Provided records:

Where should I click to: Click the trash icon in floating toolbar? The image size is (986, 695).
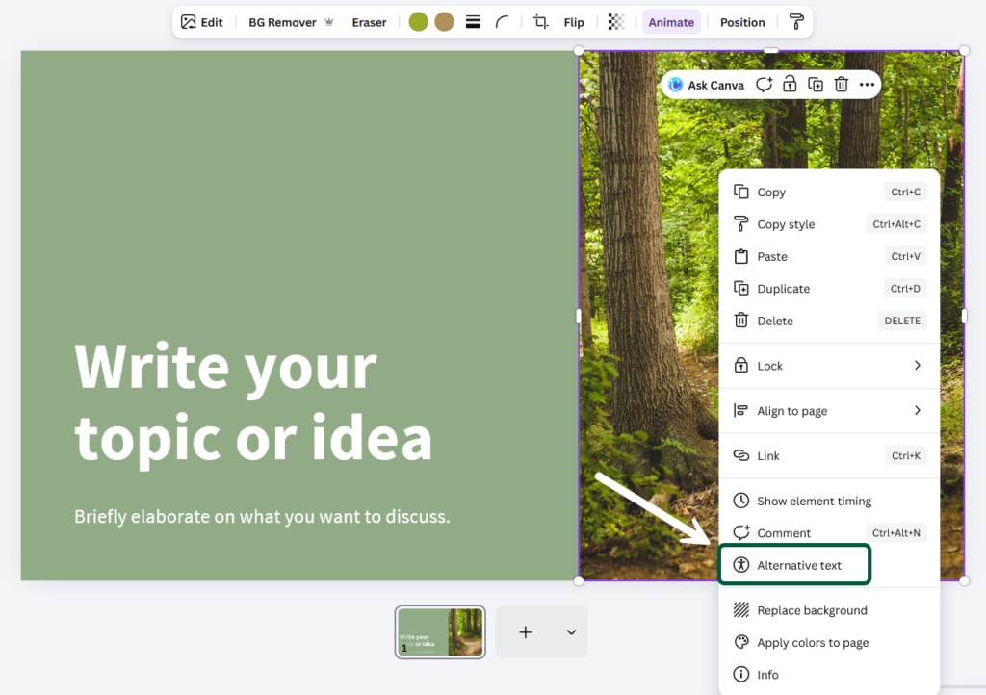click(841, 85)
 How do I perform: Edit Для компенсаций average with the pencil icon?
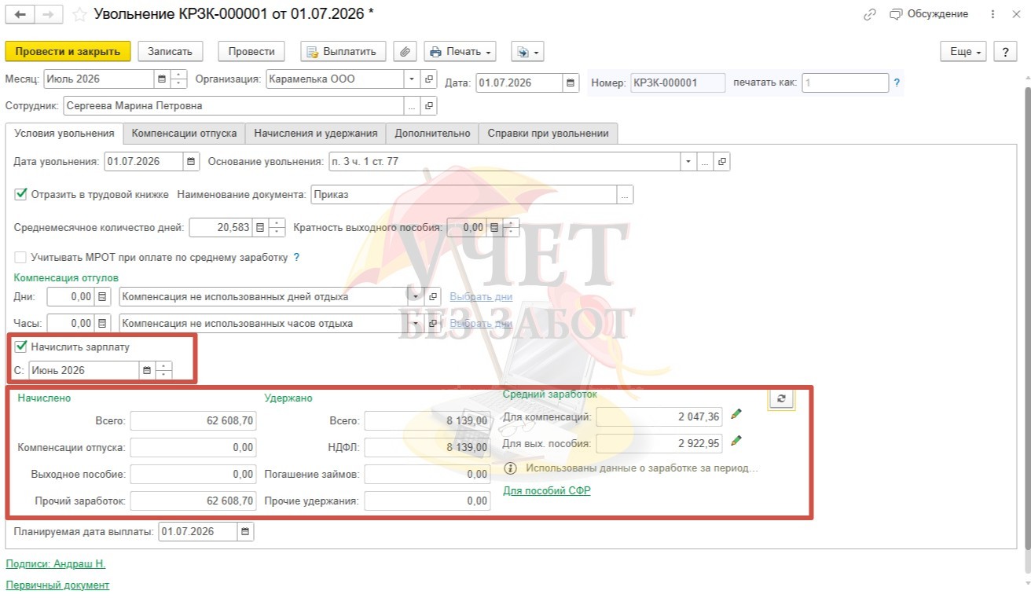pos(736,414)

...

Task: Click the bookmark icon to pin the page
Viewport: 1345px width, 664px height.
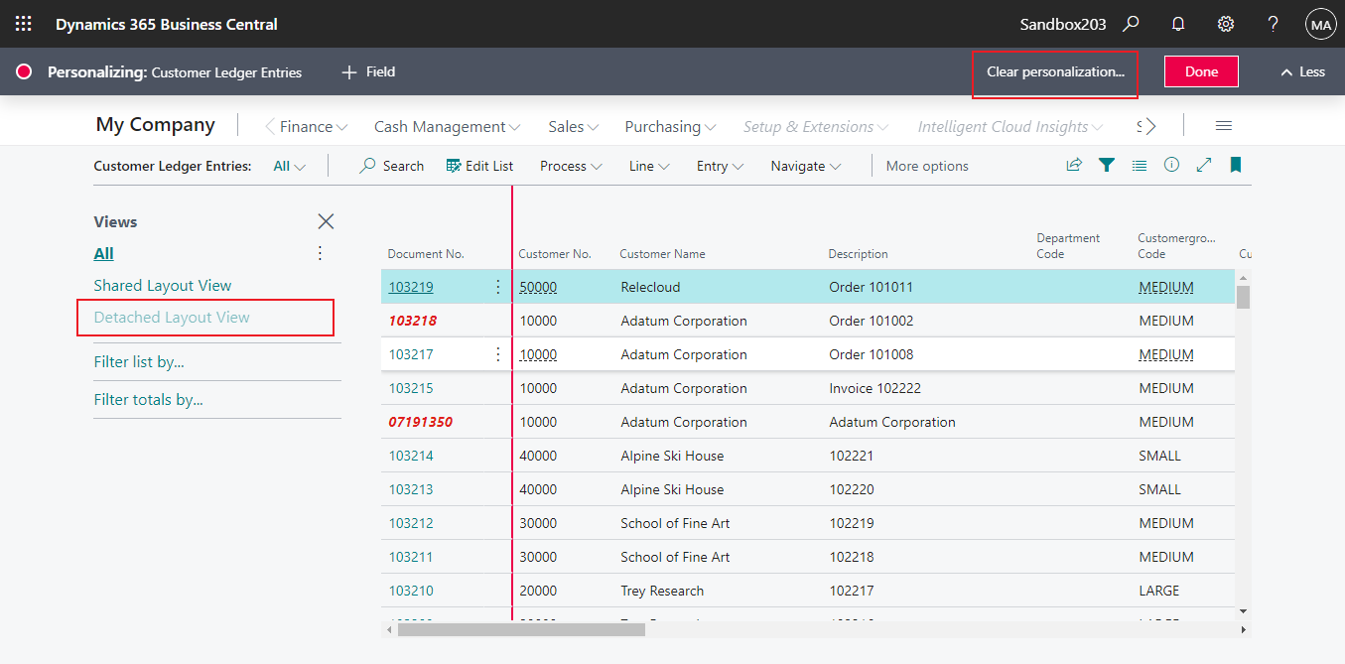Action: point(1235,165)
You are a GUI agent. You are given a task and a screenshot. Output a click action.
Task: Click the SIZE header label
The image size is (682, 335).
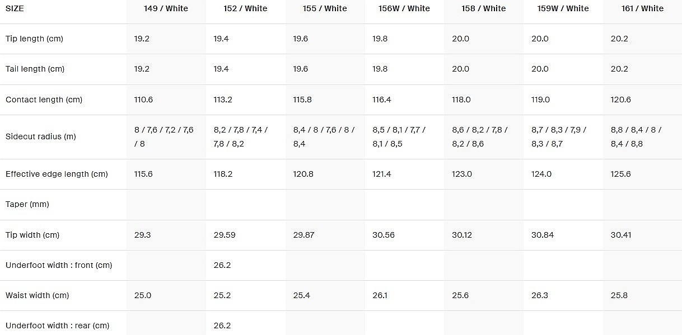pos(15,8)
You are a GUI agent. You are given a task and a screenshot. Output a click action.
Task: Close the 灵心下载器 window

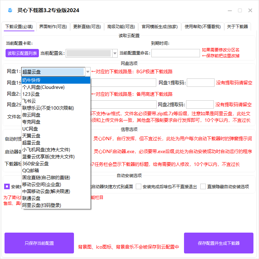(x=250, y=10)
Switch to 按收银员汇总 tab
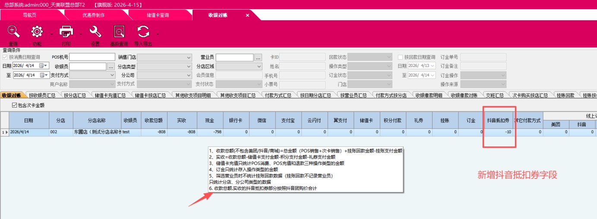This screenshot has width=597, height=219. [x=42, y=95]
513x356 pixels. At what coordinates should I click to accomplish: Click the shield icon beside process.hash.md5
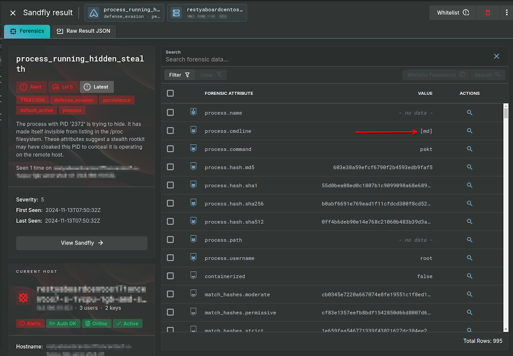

...

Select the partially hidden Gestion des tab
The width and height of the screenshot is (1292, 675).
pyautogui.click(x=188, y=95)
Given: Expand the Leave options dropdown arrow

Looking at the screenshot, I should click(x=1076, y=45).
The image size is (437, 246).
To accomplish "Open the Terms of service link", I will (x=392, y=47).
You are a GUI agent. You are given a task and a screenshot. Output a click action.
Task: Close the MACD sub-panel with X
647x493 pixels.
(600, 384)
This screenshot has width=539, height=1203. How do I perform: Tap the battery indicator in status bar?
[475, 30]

Goal of the exercise: Work from the entries above. Set down exactly and only the lines from the line with "Task: Click the bookmark icon to pin the page" to the line with "513x356 pixels. At", both included, and leave the pictures out.

Problem solution:
Task: Click the bookmark icon to pin the page
Viewport: 1345px width, 664px height.
Action: point(1235,165)
You are a GUI agent. You are given a task and a screenshot. Output a click action.
Task: Click the SIZE header label
The image size is (682, 335).
pos(15,8)
You are a GUI agent. You are given a task and a screenshot. Output a click action.
Task: Close the 灵心下载器 window

(x=250, y=10)
Switch to 按收银员汇总 tab
This screenshot has width=597, height=219. [x=42, y=95]
513x356 pixels. At what coordinates should I click to accomplish: Click the shield icon beside process.hash.md5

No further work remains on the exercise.